Seahawks mum about Australian rugby star
Oct. 15, 2014
RENTON, Wash. (AP) — Seattle Seahawks coach Pete Carroll said Wednesday that any player trying to make the transition from rugby to the NFL is in for a difficult challenge.
"I think it would be really hard. It'd be a tremendous challenge and only a certain few could do it," Carroll said. "And there would need to be a lot of patience from the club that goes for it if you do it."
Carroll was peppered with questions about Australian National Rugby League star Jarryd Hayne after Hayne announced his plans to seek a chance in the NFL. Seattle has been linked to Hayne because of his recent visit to the Pacific Northwest during which he took in the University of Washington and took a tour of the Seahawks facility.
Carroll said he did not meet Hayne during his visit and didn't want to talk about Hayne specifically. Carroll joked about having "scouts" in Australia but spoke only in generalities. Carroll's underlying point was that any player without a football background would face difficulties in trying to make the transition.
"I don't think, unless we're writing a great script here, that a guy could come in the middle of the season and all of a sudden present a starring role for a team. I don't think that's going to happen," Carroll said. "I think it's going to take more time than that. But we've seen guys over the years make transitions from other sports. Basketball players doing it. It can happen certainly."
During a news conference in Sydney earlier Wednesday, Hayne did not identify which NFL clubs — if any — were interested in offering him a tryout.

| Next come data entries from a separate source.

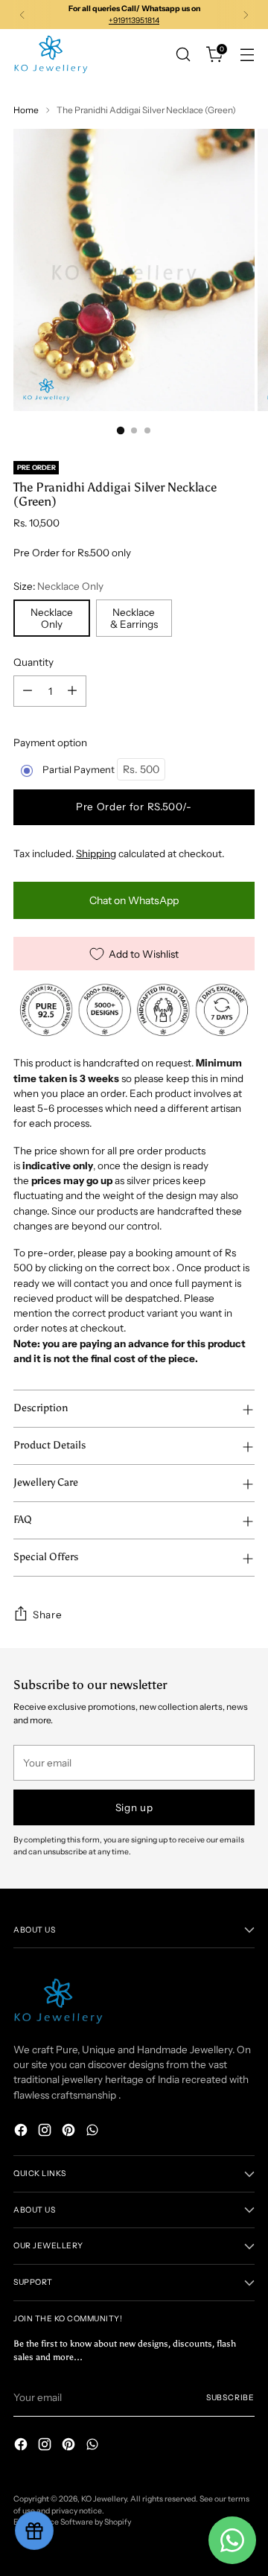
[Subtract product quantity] (27, 691)
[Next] (245, 14)
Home (26, 109)
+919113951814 (134, 20)
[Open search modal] (183, 54)
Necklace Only (52, 618)
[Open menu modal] (247, 54)
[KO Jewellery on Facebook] (22, 2131)
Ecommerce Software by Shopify (72, 2522)
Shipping (96, 853)
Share (47, 1615)
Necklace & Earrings (134, 618)
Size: (58, 586)
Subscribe (230, 2397)
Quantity (33, 662)
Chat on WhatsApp (134, 900)
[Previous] (22, 14)
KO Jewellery (104, 2499)
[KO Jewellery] (50, 54)
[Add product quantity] (72, 691)
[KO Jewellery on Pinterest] (70, 2131)
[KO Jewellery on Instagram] (46, 2131)
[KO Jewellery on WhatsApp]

Only two weeks after being voted as the best player in the National Rugby League for the second time and a day after being selected again for Australia's national team, Hayne revealed his career move first in a statement posted on the Parramatta club's website prior to the news conference.
Hayne said if he was unsuccessful in his bid to break into the NFL and returned to the rugby league, he'd rejoin Parramatta. Renowned for his acceleration and counter-attacking prowess in rugby, Hayne said he believes he has the skills to make it as either a punt returner or kick returner.
Carroll said rugby players would be naturals to try to cross over because the two sports require similar skills.
"You're looking for great athletes to make the transition because the guys on our level are fantastic athletes. ... But there is just a lot of general carry over because it's running, and making people miss, and hitting, and tackling, and being tough and physical and all that stuff," Carroll said.